Truthout provided ample documentation supporting their hypothesis that an antimalarial drug, mefloquine hydrochloride, was improperly administered to a sample group “of potential malaria carriers” with possibly mortal consequence. The proposal put forth by Truthout contends that the CIA stockpiled mefloquine with intentions to use the drug for nefarious purposes, as a sort of “incapacitating agent” on prisoners. Among the more shocking disclosures, a group of Gitmo detainees received dosage treatments “five times the amount taken weekly by those who use the drug for prophylactic purposes.” While the “official” response maintains that the use of mefloquine was solely for its antimalarial indication, the folks at Truthout remain skeptical, reporting that although it’s tempting to dismiss the presence of a commonly used antimalarial drug when autopsying successfully suicidal Gitmo detainees, deeper consideration is deserved by merit that medical evidence—in the form of a toxicology tests—indicate something other than the usual presence of mefloquine in at least one detainee that had been at Gitmo for five years. This fact is only a part of the story which concludes with Truthout suggesting that, “it appears highly possible that the motive for the drug’s use was to psychologically disorient and physically debilitate all or some portion of incoming prisoners.”
Yes, the Truthout report is worrisome with its implications, but unfortunately, media reports relating the (truth?) drug, mefloquine, to war atrocities is not confined to Guantanamo. Recently, ABC News ran a story titled, “Antimalarial Drug Linked to Sgt. Robert Bales Massacre,” wherein the 2012 massacre of sixteen Afghani civilians, nine of which were children, is recounted. Of specific interest here is the suggested parallel between mefloquine and casualty, equally unusual in respect to the military’s continued, campaign-like use of the drug despite the existence of several effective alternatives and its known potential for instigating psychotic episodes in a small number of those treated. Resultantly, the questionable scenario involving mefloquine use at Guantanamo and the drug’s speculated linkage to that psychotic rampage in Afghanistan is noteworthy. And though the implications are startling, such abuses are known to have occurred at Guantanamo in the form of “enhanced interrogations” (i.e. water boarding). Understandable, then, that officials continue to play damage control, issuing narratives that reduce monumental lapses of judgment with the wishful hope of altogether avoiding any effectual measure of accountability.

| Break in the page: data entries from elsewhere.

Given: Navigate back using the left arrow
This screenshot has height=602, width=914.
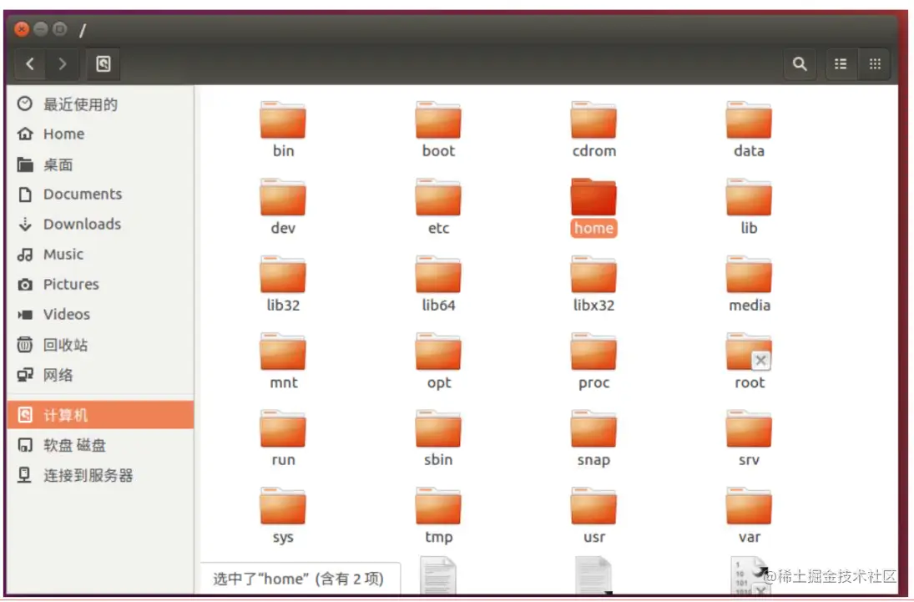Looking at the screenshot, I should pos(30,63).
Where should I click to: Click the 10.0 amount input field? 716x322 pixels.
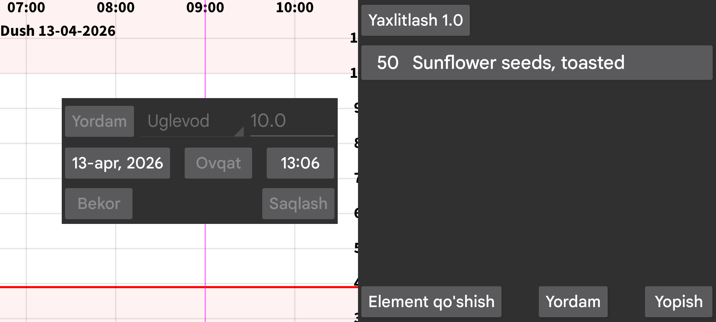pos(292,121)
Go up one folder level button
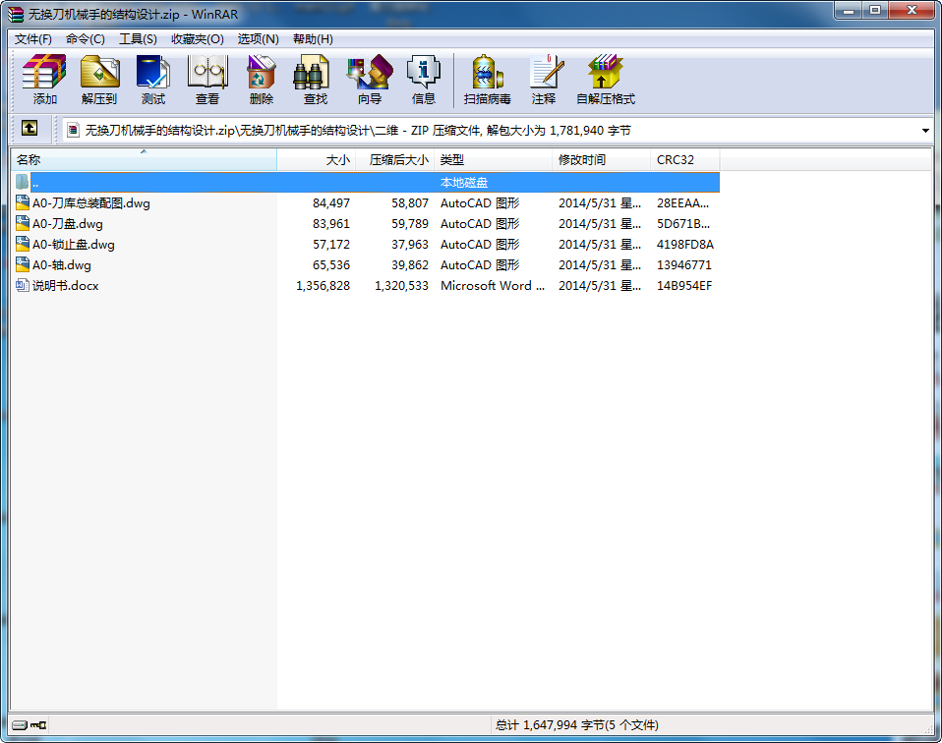 30,129
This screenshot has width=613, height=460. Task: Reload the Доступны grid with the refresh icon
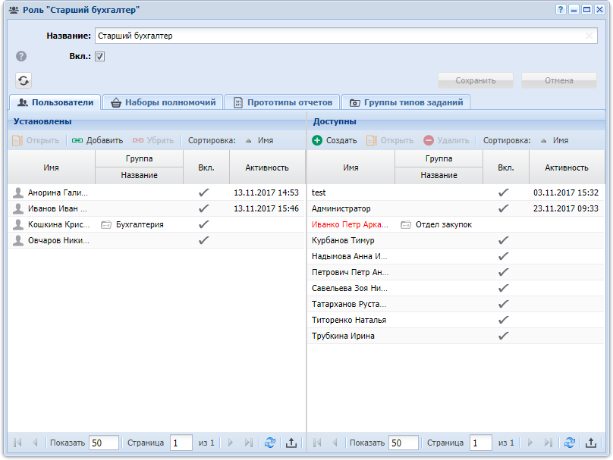pos(570,443)
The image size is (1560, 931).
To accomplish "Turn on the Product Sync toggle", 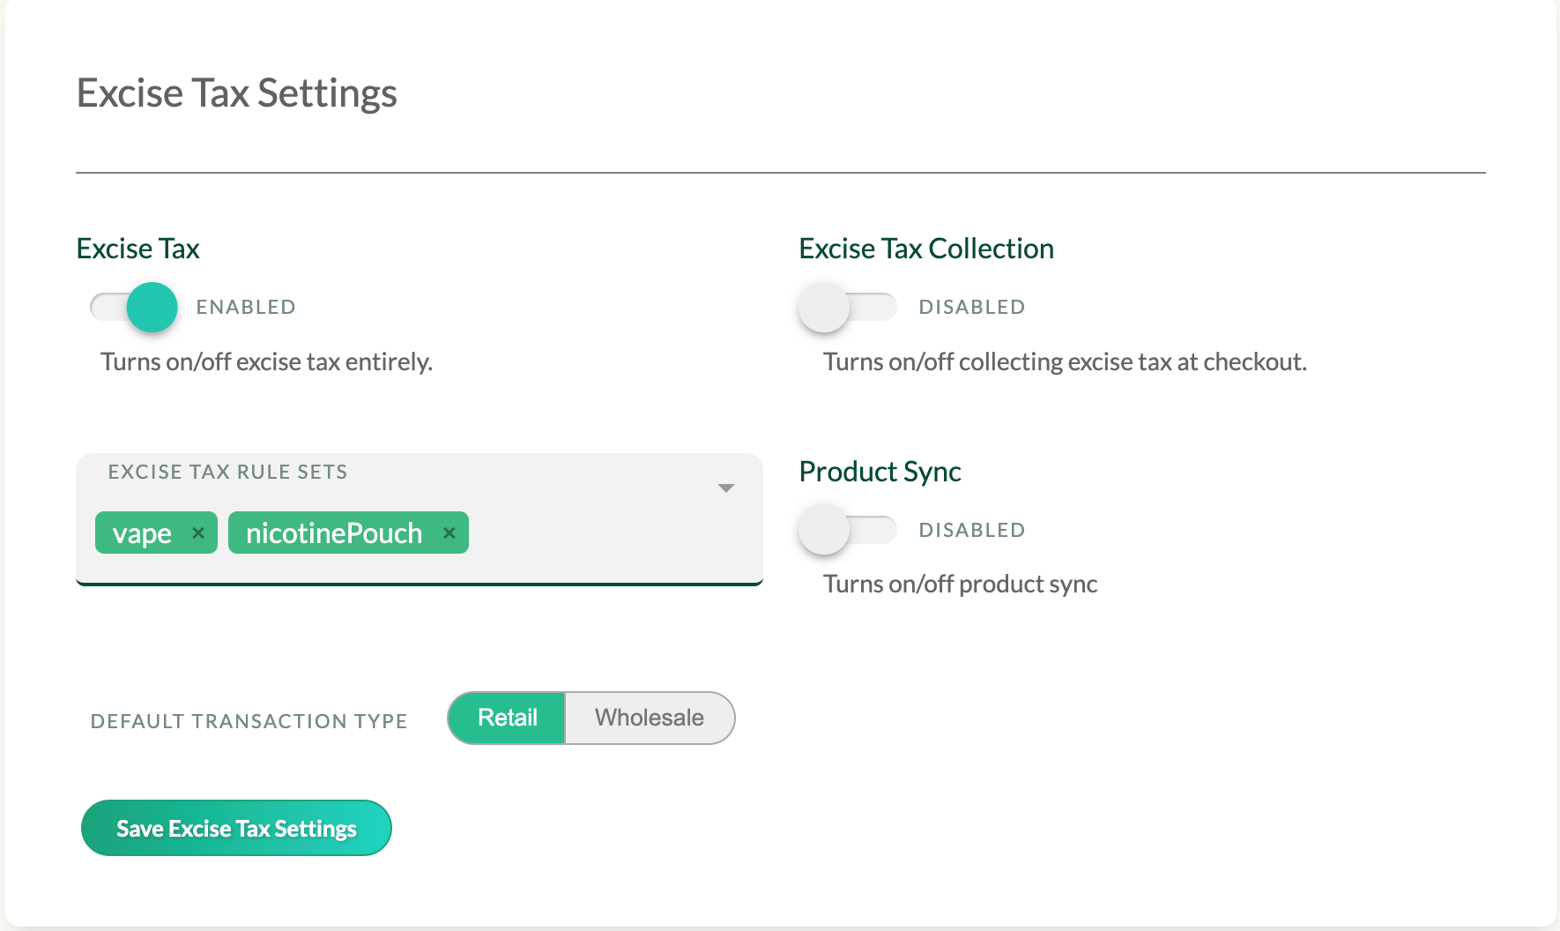I will [x=846, y=530].
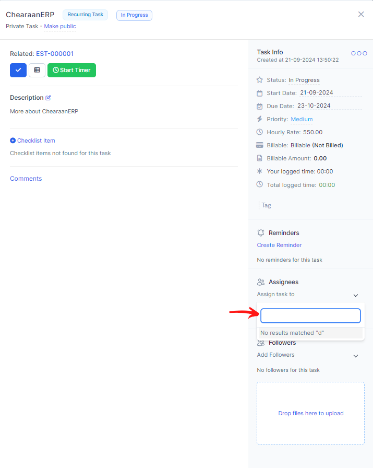Click the drop files upload area
373x468 pixels.
(310, 413)
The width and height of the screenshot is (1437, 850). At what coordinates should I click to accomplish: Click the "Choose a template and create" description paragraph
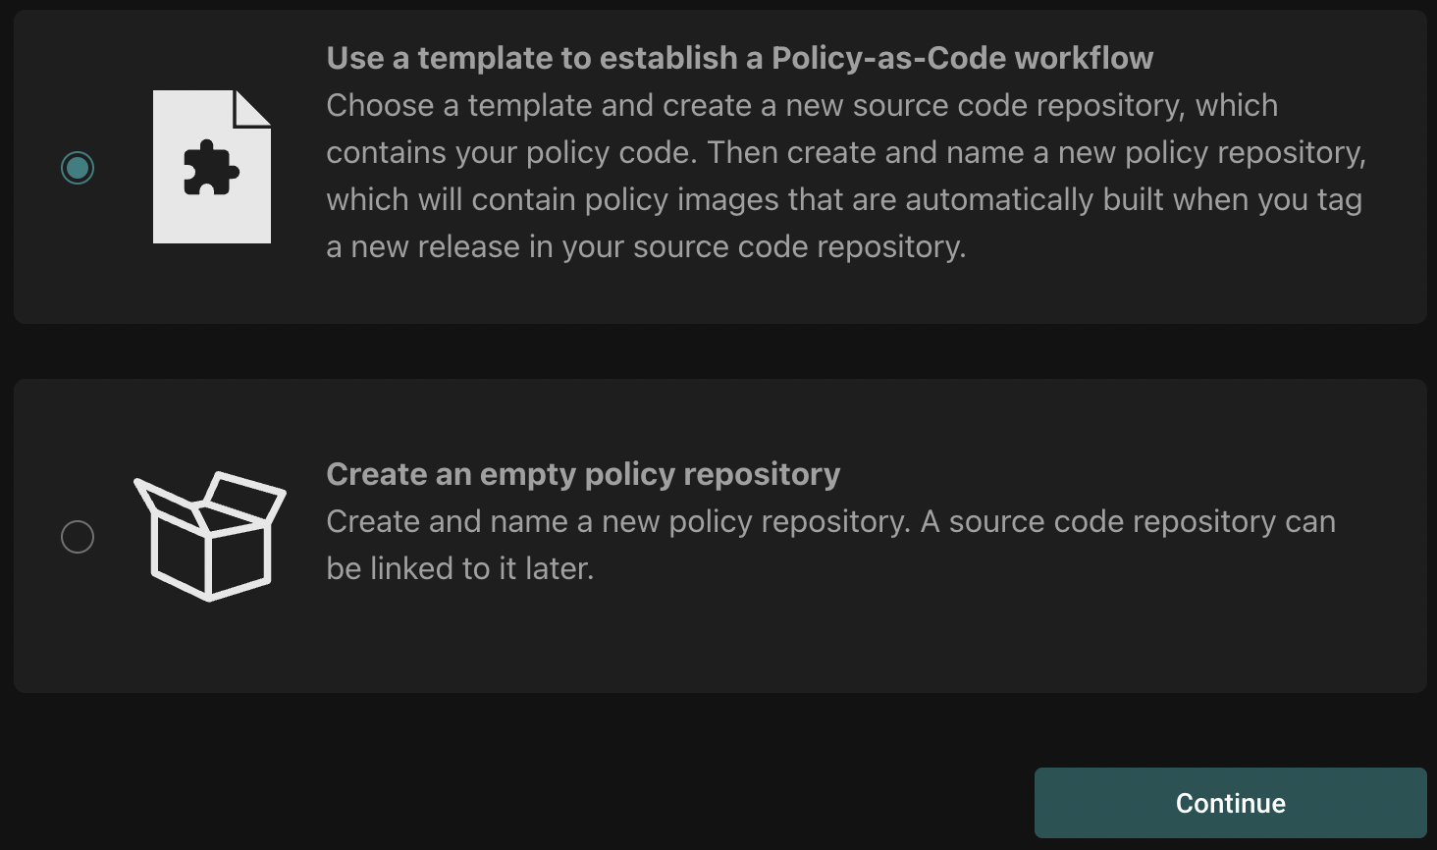pos(802,105)
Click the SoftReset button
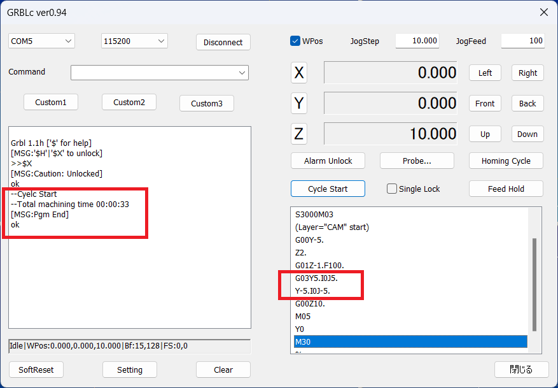The width and height of the screenshot is (558, 388). point(36,370)
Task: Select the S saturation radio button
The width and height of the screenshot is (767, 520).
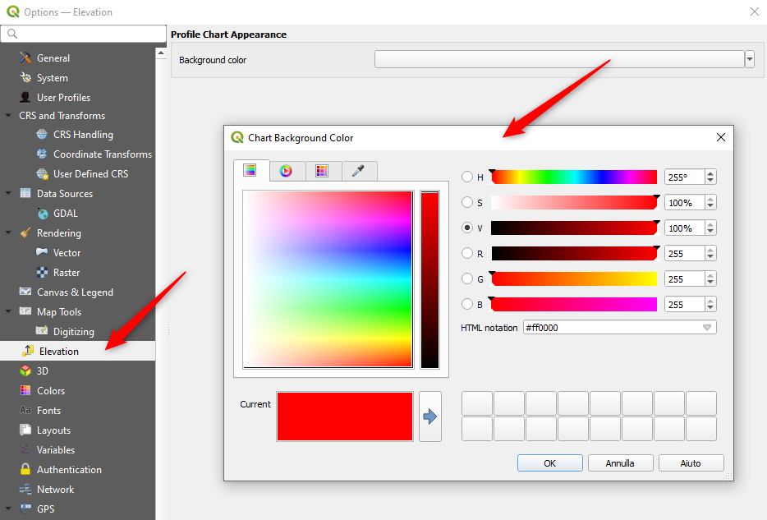Action: [467, 203]
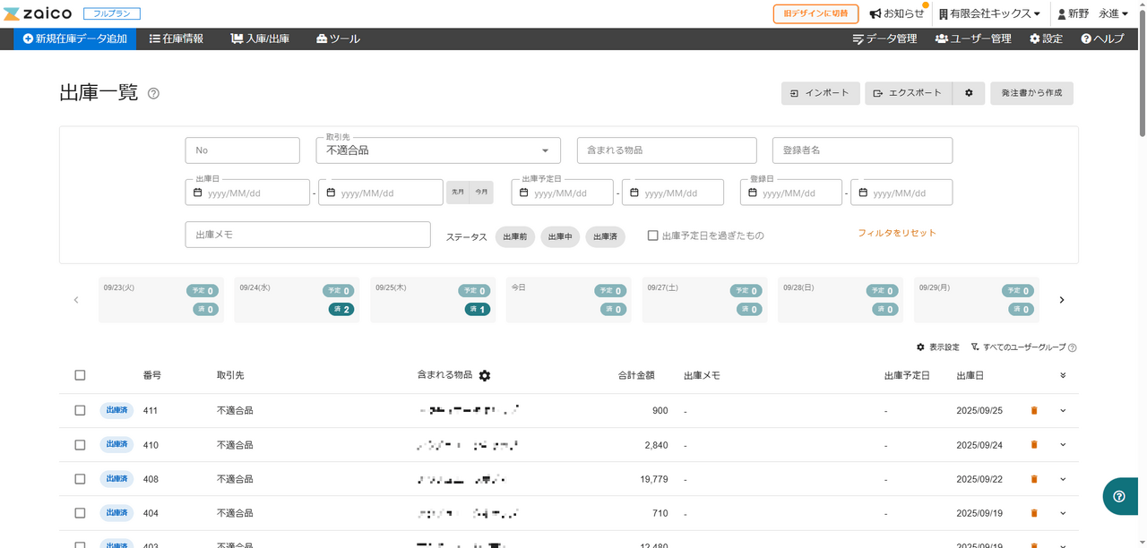Screen dimensions: 1147x548
Task: Open the 取引先 dropdown showing 不適合品
Action: pyautogui.click(x=438, y=150)
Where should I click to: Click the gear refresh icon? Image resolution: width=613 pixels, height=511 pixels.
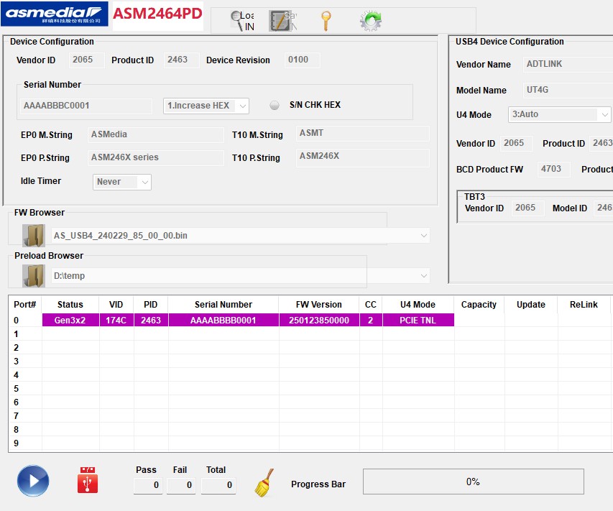tap(370, 21)
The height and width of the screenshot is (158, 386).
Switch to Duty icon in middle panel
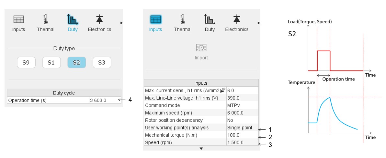[210, 19]
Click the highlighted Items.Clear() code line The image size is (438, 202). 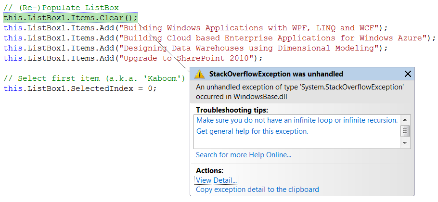click(x=70, y=18)

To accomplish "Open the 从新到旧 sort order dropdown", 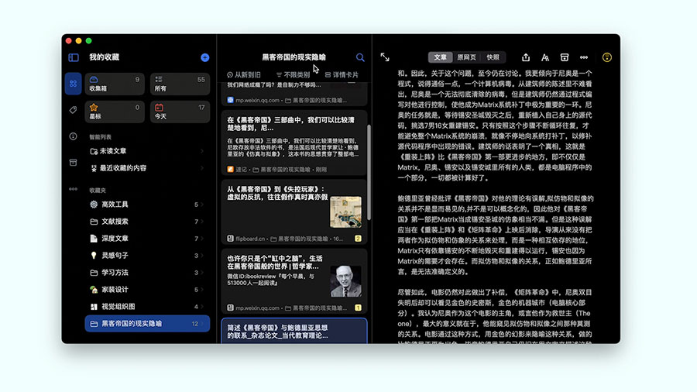I will point(244,75).
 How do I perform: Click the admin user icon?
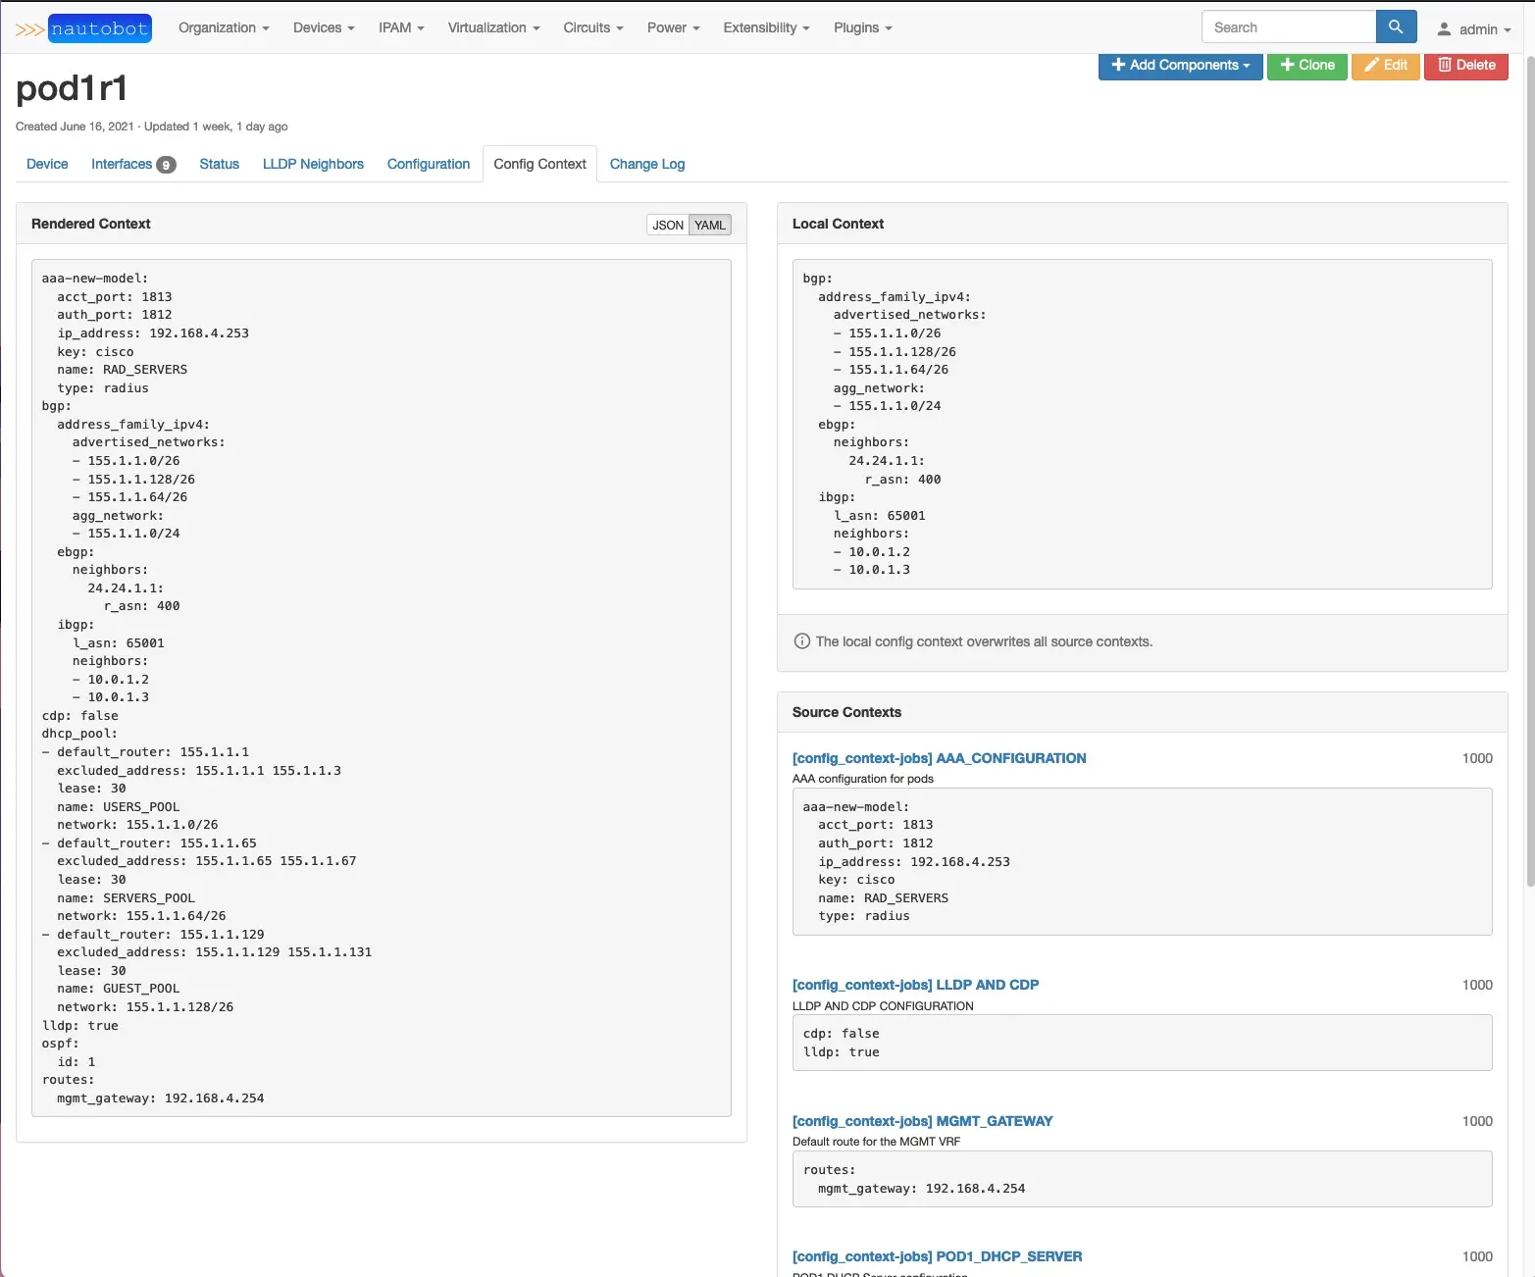tap(1444, 29)
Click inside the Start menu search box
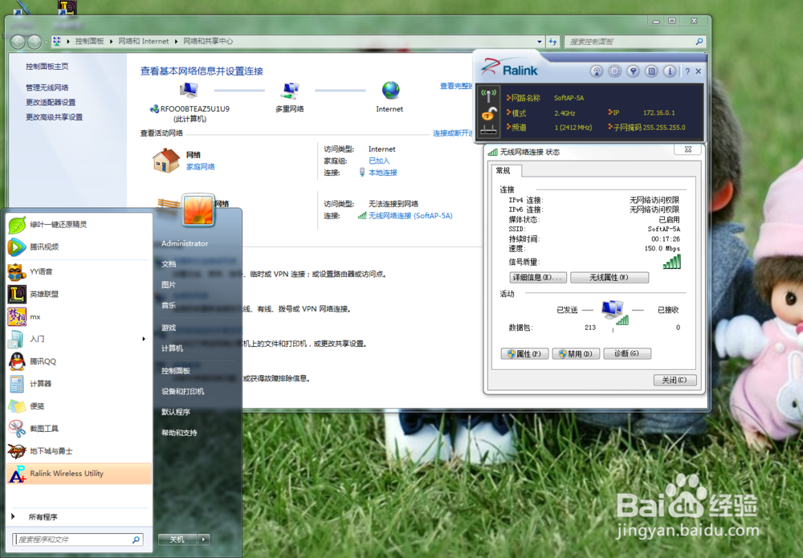 point(76,539)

For now, though the discussion may end here for many, that does not remove the irony one may also draw from recognizing how, in a society so involved with pharmaceutical remedies and facsimile personality profiles, no large-scale attention is given to the discussion about the possible continuation of MKULTRA-style mind control programs. And in a society where the social order is increasingly mitigated through a concave lens of hypnotic enlightenment, perhaps what those who remain skeptical need do for themselves is to acknowledge, at least, these ever-present incongruities.